··· Task input ···

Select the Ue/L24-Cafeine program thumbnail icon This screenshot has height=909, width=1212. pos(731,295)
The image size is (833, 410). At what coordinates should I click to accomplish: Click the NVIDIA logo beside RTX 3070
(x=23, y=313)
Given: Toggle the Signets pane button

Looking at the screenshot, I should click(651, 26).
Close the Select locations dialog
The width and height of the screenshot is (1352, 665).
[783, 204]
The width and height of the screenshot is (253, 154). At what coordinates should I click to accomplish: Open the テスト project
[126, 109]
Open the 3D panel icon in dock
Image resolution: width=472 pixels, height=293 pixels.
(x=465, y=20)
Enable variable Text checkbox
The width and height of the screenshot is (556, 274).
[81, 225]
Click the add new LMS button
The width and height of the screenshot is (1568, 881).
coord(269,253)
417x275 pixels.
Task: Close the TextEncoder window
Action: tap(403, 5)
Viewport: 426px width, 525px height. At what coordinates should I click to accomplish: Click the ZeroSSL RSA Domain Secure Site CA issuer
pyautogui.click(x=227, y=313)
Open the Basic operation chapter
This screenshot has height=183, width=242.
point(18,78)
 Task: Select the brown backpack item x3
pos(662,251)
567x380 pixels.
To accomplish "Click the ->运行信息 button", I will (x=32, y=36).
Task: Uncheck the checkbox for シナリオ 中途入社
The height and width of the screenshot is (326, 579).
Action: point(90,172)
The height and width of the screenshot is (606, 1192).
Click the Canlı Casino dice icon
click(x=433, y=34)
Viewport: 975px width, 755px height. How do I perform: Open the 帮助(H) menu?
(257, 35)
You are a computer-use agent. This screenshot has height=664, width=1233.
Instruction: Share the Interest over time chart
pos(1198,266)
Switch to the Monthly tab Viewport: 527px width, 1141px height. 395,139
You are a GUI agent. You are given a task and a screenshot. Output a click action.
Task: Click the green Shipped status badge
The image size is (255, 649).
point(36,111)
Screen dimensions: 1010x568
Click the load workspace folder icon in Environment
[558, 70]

···

**Requirement:**
Please reproduce the part of the records that opens with the line containing "567x380 pixels." and closes at the end of the records, both ends included and requests kept. Rescale only the coordinates in the answers by 0.65, rounding to whole numbers with halves going up.

**Completed exercise:**
567x380 pixels.
To accomplish "Click the ->运行信息 button", I will (x=21, y=23).
Task: Uncheck the checkbox for シナリオ 中途入社
The height and width of the screenshot is (326, 579).
Action: point(59,112)
The height and width of the screenshot is (606, 1192).
Click the Canlı Casino dice icon
click(x=281, y=22)
Viewport: 975px width, 755px height. How do I perform: Open the 帮助(H) menu?
(167, 23)
You are a computer-use agent. This screenshot has height=664, width=1233.
Instruction: Share the Interest over time chart
pos(779,173)
Switch to the Monthly tab Viewport: 527px width, 1141px height. 257,90
You are a GUI agent. You are given a task and a screenshot. Output a click action.
Task: Click the green Shipped status badge
The image size is (255, 649).
point(23,72)
Screen dimensions: 1010x568
Click the load workspace folder icon in Environment
[363, 46]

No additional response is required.